Greenlaw v. Smith,
869 P.2d 1024 (Wash. 1994)



Procedural:Petitioner father sought review of a judgment from the Court of Appeals (Washington), which reversed the trial court's order revising a decree of dissolution and granted petitioner residential placement of the child.

Facts: H and W were married in 1978. Their son, Alex, was born in 1978.The marriage dissolved in 1982 when the boy was 3.5 years old. W was granted custody. In 1985, W accepted a 3 year job assignment in Germany with the U.S. Army. W placed the boy in a German speaking boarding school from the ages of 7-10. During this time the boy only saw his mother irregularly on weekends and holidays. W and the boy returned to the U.S in 1988 and lived in California. From 1988 to 1990 the boy and the mother moved four times, the boy attended three different schools and in 1990 the mother began attending law school in San Jose. The boy spent that time living with the mother's former boyfriend in Berkeley. The boy only saw his mother on the weekends and during school vacation periods. "While in Tacoma visiting the father, the child began seeing a counselor who ultimately recommended that the boy live with the father.
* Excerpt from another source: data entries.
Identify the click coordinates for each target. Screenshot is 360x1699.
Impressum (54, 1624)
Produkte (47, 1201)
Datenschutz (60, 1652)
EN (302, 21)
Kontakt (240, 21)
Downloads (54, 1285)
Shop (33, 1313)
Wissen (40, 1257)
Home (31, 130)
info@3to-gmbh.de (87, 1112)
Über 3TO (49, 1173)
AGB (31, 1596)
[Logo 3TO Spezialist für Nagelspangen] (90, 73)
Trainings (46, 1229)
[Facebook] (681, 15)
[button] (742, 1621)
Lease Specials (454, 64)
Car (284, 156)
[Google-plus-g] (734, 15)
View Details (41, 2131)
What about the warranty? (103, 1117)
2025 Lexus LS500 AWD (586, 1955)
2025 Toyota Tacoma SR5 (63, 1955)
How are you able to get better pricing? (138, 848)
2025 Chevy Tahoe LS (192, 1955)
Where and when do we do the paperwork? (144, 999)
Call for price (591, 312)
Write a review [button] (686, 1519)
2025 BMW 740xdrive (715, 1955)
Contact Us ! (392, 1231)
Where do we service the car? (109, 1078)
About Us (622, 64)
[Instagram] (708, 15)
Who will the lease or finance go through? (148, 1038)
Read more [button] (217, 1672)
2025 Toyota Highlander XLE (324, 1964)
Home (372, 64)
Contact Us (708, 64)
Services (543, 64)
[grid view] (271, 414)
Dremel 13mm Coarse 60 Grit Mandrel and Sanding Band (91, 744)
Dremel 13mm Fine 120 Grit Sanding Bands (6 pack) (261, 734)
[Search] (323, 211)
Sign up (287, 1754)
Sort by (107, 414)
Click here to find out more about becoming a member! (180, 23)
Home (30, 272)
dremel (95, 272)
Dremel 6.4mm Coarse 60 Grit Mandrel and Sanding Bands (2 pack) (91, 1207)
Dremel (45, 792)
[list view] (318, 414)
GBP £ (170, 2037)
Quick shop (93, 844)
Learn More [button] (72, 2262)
Based on the comments of the counselor the boy was in serious trouble as the mother had virtually abandoned the child. W denied allegations of abandonment and neglect. In 1991, H petitioned the Pierce County Court in Washington State to get custody. W responded by stating that California had jurisdiction. The court denied W's motion because Washington had significant contacts with the child and because an emergency existed. W appealed. Eventually the Court of Appeals reversed holding that Washington did not have subject matter jurisdiction. This appeal resulted.

Issue:Does a state continue to have jurisdiction to modify its own custody orders after the child and the custodial parent are residents of another state, but the noncustodial parent continues to reside in the state and the child continues to have some contact with the state?

Holding: Yes. Judgment reversed.
The Superior Court, Pierce County, D. Gary Steiner, J., determined that it had jurisdiction to hear case and changed residential placement of child. Mother appealed. The Court of Appeals,, reversed, and father petitioned for review. The Supreme Court, held that: (1) jurisdiction to modify custody decree continued with decree state so long as parent or other contestant continued to reside in decree state and child continued to have more than slight contact with decree state, including continued visitation with parent residing in decree state, and (2) trial court did not abuse discretion in denying mother's request that it decline to exercise jurisdiction on basis that California was more convenient forum.

Analysis:The trial court must make a distinction between jurisdiction to determine an initial custody order and to modify an existing order. Both the UCCJA and PKPA presume that the state that entered the order continues to have jurisdiction to modify its order unless it loses or declines jurisdiction. Based on this presumption and the policy reasons of preventing forum shopping and the instability of custody orders, the decree state should continue to have jurisdiction if one of the parents continues to live in the state and the child continues to have some connection with the state.